Chickens Are Easy Owl Prey

Author Photo
By Shannon Salas

Photos Courtesy of Judy Sturm

I was laying in bed, slowly drifting off to sleep when I heard the distinct ‘hooot, hoot, hoot’ of an owl outside my window. I got excited. I love owls! I laid there listening to the gentle hooting for some time before I realized I forgot to shut the chicken coop! That sucks. Chickens are easy owl prey. It was 1 a.m. and the last thing I wanted to do was hike my sorry behind out to the coop to lock it up. After all, I have a large livestock guardian dog and a puppy in training, not to mention a whole handful of roosters to let me know if something is amiss. After several minutes of running various chickens vs. owl vs. monster dogs through my head, I decided it was best just to go lock the coop up.

Donned in the traditional chicken care attire of a nightgown, cowgirl boots, and a flashlight, I huffed and puffed my way through the house and out the back door. I was greeted by my massive pups and a handful of goats who all seemed to think I was out there to play and feed them endless amounts of food. My chickens were neatly lined up at the door of the coop, staring at me as if to say “Forget something?” Then I noticed it. There wasn’t just one owl hooting away, there were three! The one near my window would hoot, then one in the back of the lot, then another, further away, but close enough to be very much a part of the owl conversation. I am sure it went something like:

Owl 1: “Hey, Pete! There’s some chickens over here sticking their heads out the coop!”
Owl 2: “Really? Appetizer or seven course meal?”
Owl 3: “Margaret, be careful! I see some dogs. Yep, definitely some dogs.”
Owl 1: “Dogs? I don’t see no dogs.”
Owl 3: “Definitely dogs.”
Owl 1: “Ok, here’s the plan. Johnny, you distract the dogs …”
Owl 3: “Why do I have to distract the dogs?”
Owl 1: “You want dinner or not?”
Owl 2: “Appetizer or seven course meal?!?”
Owl 1: “Pete, you fly from the back of the coop and I will fly to … Oh, crap! A human! A HUMAN! She shut the door! Nooo!”

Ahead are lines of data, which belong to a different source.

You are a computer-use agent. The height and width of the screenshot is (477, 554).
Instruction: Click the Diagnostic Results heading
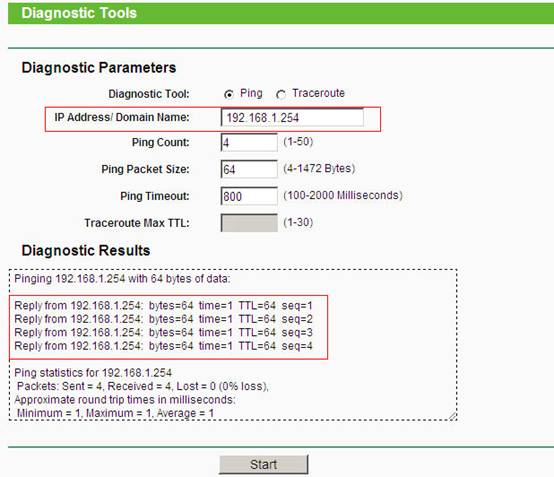click(x=86, y=251)
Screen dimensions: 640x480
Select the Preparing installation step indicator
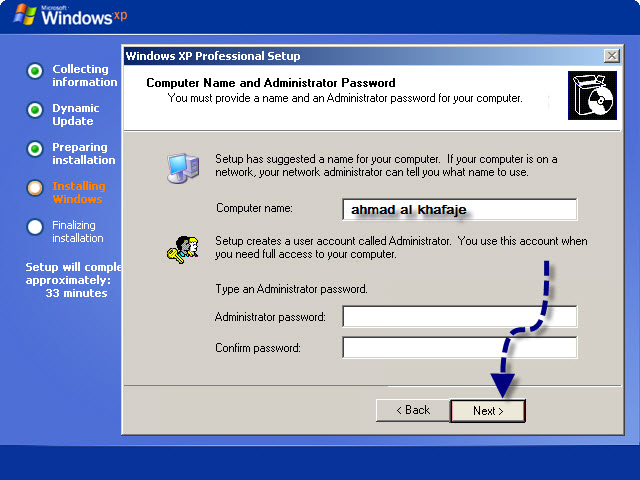35,149
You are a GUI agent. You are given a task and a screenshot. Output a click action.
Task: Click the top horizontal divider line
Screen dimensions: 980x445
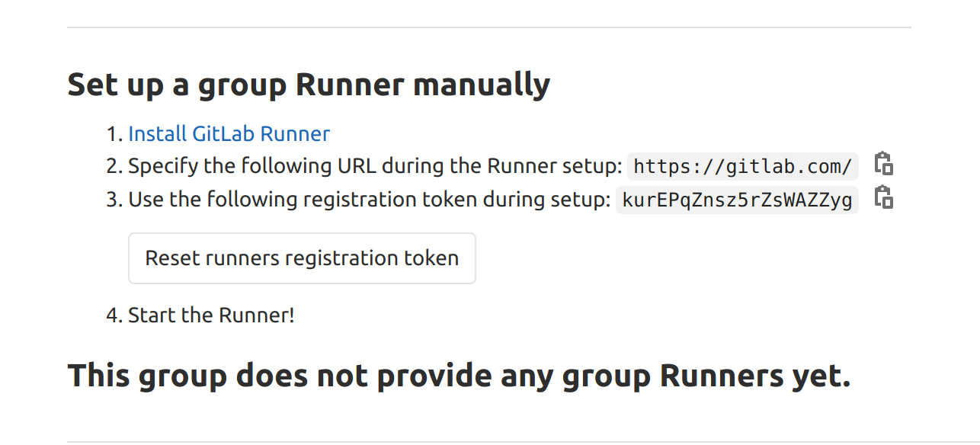coord(489,27)

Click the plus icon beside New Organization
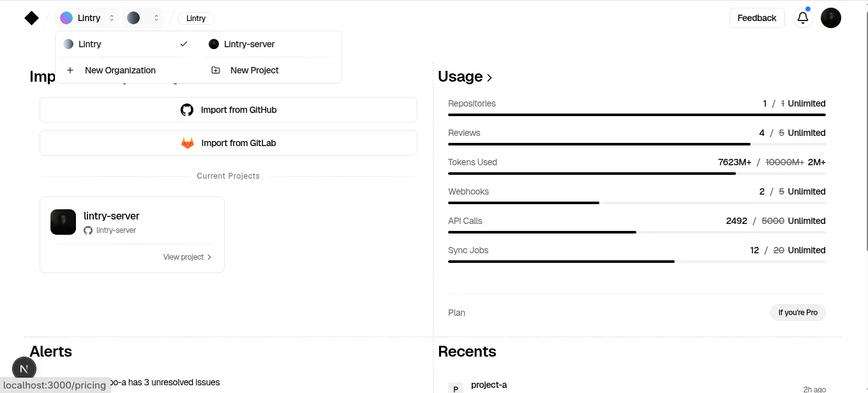click(x=70, y=70)
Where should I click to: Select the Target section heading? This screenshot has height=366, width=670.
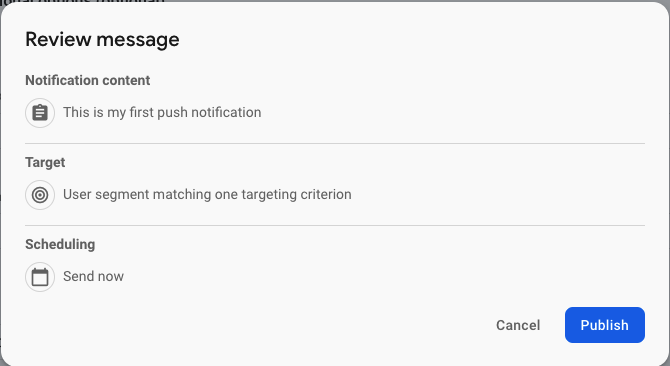point(45,162)
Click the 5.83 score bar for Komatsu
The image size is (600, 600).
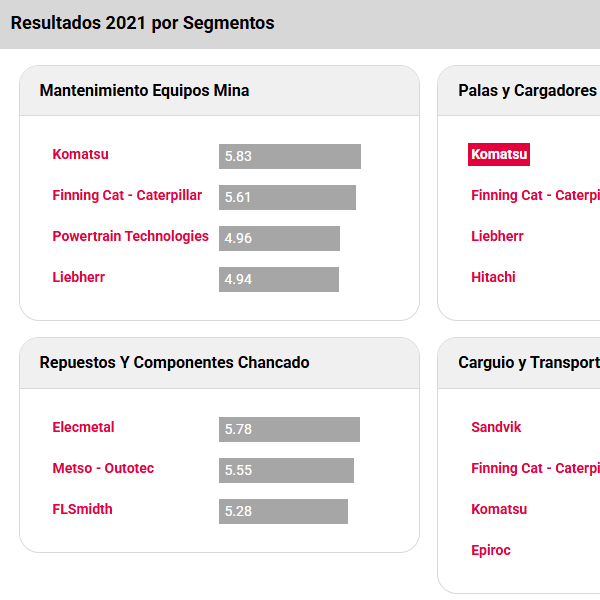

Crisis averted. The owls left soon after they realized their meals were now out of their reach. Owls are like hawks of the night. Chickens are easy prey for them and they will carry a small chicken off. As much as I love owls, I love my chickens more, and quite frankly I would like to keep them around for awhile. There are various ways to deal with night time predators, however, when it comes to raptors, you need to be careful. It is against the law to kill a raptor, such as hawks, eagles, and owls. So, us chicken owners have to get creative. First, make sure your chickens have adequate cover, that is, a coop that can be shut, a sound chicken tractor, or if they are always free-range, shrubbery where they can hide. Also, consider keeping a rooster as they are quick to alert the world that something is wrong and fight to the death (usually their own). Finally, LGDs are the best. Raptors despise dogs and the dogs despise critters that go after their critters. Often, LGDs will have the job done before you have any clue that anything was happening. Keep your flock safe and don’t be fooled by those soft, cunning owl hoots! What they are really saying is “I want to eat your chickens!”